La “Perdonanza” che Gesù “ha messo in pratica”, non si è configurata “come una formula esteriore, ma si è attuata nelle opere”. Lo ha detto il cardinale Gualtiero Bassetti, arcivescovo di Perugia-Città della Pieve e presidente della Cei, nell’omelia della celebrazione eucaristica presieduta questa sera a L’Aquila, sul sagrato della basilica di Collemaggio, insieme con il rito di apertura della Porta Santa in occasione della Perdonanza celestiniana. “Chiediamo la grazia – la preghiera del porporato – di poter anche noi vivere la fede non solo a parole”. Cristo “ci conceda di essere davvero ‘Chiesa in uscita’ e spalancare le porte del cuore, perché possiamo anche noi varcare, insieme ai più poveri, la porta della Sua misericordia.
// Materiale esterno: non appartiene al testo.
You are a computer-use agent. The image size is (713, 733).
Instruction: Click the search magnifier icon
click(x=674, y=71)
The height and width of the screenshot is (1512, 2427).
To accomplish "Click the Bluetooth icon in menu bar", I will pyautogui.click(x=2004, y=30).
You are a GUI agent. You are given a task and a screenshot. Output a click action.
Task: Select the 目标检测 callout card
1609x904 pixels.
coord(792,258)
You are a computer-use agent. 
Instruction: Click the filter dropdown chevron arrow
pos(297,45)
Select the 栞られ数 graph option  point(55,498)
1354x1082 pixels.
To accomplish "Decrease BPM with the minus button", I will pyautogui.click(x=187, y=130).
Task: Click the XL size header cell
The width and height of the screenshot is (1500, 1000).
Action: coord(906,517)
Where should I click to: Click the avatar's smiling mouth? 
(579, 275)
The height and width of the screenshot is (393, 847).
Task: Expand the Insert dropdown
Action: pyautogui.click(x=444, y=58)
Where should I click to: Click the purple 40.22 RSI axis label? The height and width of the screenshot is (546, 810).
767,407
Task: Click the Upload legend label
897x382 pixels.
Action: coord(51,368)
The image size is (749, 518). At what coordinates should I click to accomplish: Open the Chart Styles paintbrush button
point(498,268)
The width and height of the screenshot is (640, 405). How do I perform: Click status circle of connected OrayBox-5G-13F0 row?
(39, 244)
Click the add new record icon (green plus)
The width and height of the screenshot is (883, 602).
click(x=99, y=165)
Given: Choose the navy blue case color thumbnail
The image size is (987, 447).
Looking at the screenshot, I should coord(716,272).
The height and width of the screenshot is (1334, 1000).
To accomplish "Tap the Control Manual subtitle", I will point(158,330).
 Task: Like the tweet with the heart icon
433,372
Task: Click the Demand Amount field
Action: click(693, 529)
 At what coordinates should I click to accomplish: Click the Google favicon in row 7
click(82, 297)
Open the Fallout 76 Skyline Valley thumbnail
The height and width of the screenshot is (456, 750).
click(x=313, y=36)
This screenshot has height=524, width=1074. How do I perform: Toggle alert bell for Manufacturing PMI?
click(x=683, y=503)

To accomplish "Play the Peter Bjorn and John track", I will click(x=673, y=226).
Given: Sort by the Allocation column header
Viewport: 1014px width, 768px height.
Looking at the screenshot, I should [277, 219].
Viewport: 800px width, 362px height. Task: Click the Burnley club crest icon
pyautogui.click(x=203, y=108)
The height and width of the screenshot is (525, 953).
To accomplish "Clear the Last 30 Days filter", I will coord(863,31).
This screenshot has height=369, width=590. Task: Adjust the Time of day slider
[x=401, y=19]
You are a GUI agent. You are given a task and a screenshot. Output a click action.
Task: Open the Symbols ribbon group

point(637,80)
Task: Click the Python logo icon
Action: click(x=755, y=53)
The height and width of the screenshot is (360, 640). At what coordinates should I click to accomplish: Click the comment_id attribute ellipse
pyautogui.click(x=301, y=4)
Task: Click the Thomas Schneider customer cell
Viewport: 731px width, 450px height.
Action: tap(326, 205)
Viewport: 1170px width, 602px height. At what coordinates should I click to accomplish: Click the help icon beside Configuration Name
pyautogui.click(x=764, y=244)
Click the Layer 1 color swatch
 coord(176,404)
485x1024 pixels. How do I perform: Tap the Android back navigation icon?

Nei poveri, infatti, negli ‘sconfitti dalla vita’ e negli scarti della nostra società noi vediamo riflesso il volto di Cristo sulla Croce”. E a questo proposito, ha proseguito Bassetti, “mi sembra opportuno riaffermare il sacrosanto principio cristiano di salvaguardare sempre l’incalpestabile dignità di ogni persona umana a cui non si può mai negare una cura premurosa e un ricovero dignitoso. Sia che si tratti di cittadini italiani che di migranti”. Dopo avere richiamato il legame tra pace, misericordia e giustizia, secondo le parole di san Giovanni Paolo II: “Non c’è pace senza giustizia, non c’è giustizia senza perdono”, Bassetti ha ricordato le parole di Papa Francesco all’Angelus di ieri: “Nella Chiesa non mancano le crepe, ‘ha sempre bisogno di essere riformata, riparata’. E noi stessi siamo le pietre! Nelle mani di Gesù, per opera dello Spirito Santo, ‘la più piccola pietra diventa preziosa’”.